Excel files, particularly those with the .xlsx extension, can be read and manipulated in Python using libraries such as pandas and openpyxl. Here’s a guide on how to read Excel files and the key concepts associated with Excel documents.
• Workbook: An Excel file containing one or more sheets, saved with a .xlsx extension.
• Sheet (Worksheet): A single page within a workbook, containing data organized in rows and columns.
• Cell: The intersection of a row and a column, where individual data values are stored.
• Active Sheet: The currently viewed sheet or the last sheet viewed before closing Excel.
openpyxl is a library for reading and writing .xlsx files. It provides detailed control over the Excel file's contents.
If you haven't installed it yet:
pip install openpyxl
Here’s a step-by-step guide to reading an Excel file with openpyxl:
from openpyxl import load_workbook
# Load the workbook
wb = load_workbook('example.xlsx')
# Get the active sheet
sheet = wb.active
# Accessing cell values
print("Cell A1:", sheet['A1'].value)
# Iterating over rows
for row in sheet.iter_rows(values_only=True):
print(row)
• Loading Workbook: load_workbook('example.xlsx') loads the workbook from the file.

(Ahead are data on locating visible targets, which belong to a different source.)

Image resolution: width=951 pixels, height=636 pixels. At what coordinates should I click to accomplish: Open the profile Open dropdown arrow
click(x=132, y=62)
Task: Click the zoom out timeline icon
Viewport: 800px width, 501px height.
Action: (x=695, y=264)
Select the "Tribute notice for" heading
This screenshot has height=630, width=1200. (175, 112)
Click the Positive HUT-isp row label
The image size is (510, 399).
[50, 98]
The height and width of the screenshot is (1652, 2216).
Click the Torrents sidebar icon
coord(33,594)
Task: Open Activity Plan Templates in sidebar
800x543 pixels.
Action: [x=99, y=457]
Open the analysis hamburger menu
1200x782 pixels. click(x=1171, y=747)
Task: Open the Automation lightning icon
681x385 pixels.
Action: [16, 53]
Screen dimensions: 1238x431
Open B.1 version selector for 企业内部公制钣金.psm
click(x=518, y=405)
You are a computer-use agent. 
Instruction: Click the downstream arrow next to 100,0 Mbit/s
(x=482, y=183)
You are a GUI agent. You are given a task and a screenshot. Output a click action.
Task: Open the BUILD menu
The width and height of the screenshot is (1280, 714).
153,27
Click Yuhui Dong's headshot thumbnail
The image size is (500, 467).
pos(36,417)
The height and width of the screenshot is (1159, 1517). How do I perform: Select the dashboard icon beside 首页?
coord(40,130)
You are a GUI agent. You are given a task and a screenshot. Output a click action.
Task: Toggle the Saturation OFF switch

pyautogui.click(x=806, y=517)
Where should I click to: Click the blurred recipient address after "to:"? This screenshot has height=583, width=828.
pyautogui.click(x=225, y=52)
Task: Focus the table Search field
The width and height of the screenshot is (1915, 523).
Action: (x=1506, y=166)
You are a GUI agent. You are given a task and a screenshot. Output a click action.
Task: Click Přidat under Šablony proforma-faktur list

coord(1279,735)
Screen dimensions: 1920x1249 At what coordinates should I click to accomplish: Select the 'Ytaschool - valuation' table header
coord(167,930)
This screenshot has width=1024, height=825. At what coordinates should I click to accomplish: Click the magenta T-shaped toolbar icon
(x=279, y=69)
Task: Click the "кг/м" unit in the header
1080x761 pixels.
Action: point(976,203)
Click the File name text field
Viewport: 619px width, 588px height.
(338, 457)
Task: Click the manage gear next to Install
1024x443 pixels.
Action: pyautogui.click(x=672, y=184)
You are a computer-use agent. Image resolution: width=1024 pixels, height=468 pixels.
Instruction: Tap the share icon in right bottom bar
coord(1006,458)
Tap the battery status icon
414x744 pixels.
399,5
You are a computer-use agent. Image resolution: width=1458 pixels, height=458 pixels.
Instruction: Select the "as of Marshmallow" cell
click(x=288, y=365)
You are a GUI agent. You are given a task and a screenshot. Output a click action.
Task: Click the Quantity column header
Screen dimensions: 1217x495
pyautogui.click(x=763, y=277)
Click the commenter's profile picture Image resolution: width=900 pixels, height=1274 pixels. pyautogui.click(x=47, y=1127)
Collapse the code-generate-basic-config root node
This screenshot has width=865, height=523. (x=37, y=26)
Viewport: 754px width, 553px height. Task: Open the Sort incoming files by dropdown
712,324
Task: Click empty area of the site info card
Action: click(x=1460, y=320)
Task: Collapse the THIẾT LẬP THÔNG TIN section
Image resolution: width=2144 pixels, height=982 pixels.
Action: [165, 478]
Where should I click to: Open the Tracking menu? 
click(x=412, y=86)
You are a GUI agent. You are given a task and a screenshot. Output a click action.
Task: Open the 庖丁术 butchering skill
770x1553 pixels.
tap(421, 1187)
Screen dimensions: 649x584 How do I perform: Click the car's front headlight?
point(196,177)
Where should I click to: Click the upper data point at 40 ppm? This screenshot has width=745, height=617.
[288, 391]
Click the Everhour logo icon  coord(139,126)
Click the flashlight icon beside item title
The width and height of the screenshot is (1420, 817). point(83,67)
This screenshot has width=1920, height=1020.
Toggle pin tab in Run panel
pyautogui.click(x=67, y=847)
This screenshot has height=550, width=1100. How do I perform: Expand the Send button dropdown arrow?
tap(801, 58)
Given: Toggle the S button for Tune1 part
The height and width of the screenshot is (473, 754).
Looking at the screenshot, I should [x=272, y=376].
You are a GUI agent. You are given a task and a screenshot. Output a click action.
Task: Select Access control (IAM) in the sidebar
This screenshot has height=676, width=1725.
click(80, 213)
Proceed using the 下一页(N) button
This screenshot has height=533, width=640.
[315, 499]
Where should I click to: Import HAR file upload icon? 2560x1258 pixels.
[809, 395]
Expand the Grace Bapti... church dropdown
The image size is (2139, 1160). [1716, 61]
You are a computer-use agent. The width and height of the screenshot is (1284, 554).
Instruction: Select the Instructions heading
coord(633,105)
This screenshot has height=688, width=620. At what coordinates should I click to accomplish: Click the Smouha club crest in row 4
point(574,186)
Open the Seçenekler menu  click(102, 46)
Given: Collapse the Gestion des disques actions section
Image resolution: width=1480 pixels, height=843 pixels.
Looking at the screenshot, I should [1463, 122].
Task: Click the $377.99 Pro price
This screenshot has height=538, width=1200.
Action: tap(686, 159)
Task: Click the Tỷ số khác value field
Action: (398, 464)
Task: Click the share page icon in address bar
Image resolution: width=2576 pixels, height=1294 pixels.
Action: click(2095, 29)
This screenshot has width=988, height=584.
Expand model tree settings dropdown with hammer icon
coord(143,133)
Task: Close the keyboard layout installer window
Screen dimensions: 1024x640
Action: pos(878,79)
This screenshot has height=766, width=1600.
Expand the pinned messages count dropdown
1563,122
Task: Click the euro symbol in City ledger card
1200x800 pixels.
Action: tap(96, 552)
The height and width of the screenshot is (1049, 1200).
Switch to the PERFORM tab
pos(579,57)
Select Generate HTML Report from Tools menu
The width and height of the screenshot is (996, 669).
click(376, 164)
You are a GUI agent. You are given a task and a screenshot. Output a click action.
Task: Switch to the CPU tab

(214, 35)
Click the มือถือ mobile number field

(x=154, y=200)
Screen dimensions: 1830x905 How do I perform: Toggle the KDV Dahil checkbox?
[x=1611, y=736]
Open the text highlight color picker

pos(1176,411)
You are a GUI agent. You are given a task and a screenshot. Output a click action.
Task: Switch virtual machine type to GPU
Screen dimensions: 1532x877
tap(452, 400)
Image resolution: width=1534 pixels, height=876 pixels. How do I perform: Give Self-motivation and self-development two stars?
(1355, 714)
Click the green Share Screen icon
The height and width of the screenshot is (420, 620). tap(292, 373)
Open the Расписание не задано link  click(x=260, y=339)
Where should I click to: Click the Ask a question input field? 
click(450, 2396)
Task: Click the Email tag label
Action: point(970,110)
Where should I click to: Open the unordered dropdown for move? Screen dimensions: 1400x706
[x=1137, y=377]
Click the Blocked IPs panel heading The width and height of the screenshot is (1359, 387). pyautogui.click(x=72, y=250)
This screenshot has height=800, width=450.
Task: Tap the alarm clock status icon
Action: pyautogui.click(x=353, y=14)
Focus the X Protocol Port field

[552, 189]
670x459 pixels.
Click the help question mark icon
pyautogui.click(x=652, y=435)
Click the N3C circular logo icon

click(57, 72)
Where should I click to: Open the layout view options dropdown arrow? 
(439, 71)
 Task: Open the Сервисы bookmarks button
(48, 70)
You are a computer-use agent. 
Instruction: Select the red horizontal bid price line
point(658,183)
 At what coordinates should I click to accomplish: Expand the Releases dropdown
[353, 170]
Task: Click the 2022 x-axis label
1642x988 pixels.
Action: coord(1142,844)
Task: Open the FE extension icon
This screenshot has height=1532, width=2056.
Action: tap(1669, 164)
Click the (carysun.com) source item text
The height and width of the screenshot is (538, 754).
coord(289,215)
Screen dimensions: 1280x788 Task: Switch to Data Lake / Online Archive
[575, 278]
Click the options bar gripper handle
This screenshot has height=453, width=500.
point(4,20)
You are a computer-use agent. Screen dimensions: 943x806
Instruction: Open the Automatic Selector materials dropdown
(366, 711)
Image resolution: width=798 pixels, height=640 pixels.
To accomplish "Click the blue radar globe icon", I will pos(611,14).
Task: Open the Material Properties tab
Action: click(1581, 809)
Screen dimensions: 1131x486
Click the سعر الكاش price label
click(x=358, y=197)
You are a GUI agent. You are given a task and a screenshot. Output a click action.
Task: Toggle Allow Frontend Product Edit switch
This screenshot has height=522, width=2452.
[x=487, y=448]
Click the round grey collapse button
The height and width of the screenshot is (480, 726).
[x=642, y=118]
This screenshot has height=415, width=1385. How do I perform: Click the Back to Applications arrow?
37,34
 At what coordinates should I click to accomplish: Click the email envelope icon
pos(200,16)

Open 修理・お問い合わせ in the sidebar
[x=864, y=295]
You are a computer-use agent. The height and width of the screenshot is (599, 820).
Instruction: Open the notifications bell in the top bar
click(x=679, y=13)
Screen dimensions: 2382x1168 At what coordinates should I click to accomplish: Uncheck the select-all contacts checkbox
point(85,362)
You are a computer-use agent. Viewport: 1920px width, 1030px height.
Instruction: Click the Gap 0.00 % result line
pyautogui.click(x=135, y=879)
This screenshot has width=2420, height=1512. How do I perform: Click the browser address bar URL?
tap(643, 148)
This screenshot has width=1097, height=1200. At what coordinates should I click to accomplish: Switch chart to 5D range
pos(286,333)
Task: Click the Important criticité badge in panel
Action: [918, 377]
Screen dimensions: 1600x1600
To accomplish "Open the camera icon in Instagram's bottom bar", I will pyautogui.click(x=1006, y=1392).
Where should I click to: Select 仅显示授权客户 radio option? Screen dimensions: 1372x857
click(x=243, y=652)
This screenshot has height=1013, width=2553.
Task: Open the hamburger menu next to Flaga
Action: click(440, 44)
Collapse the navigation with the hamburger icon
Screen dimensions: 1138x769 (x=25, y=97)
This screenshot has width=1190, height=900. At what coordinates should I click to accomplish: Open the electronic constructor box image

• Accessing Active Sheet: wb.active retrieves the currently active sheet.
• Accessing Cell Value: sheet['A1'].value gets the value from cell A1.
• Iterating Over Rows: sheet.iter_rows(values_only=True) iterates through rows, returning cell values as tuples.
from openpyxl import load_workbook
# Load the workbook
wb = load_workbook('example.xlsx')
# Get a specific sheet by name
sheet = wb['Sheet1']
# Get cell value
print("Cell A1:", sheet['A1'].value)
# Iterate over rows
for row in sheet.iter_rows(values_only=True):
print(row)
For older .xls files, you can use the xlrd library. Note that xlrd no longer supports .xlsx files as of version 2.0.1, so it's only suitable for .xls files.
If you need it for .xls files:
pip install xlrd
import xlrd
# Open the workbook
workbook = xlrd.open_workbook('example.xls')
# Get the first sheet
sheet = workbook.sheet_by_index(0)
# Accessing cell value
print("Cell A1:", sheet.cell_value(0, 0))
# Iterating over rows
for row_idx in range(sheet.nrows):
row = sheet.row_values(row_idx)
print(row)
• Opening Workbook: xlrd.open_workbook('example.xls') opens the .xls file.
• Getting Sheet: workbook.sheet_by_index(0) gets the first sheet (0-based index).
• Accessing Cell Value: sheet.cell_value(0, 0) gets the value from the cell at row 0, column 0 (A1).
• Iterating Over Rows: sheet.row_values(row_idx) gets the values of a specific row.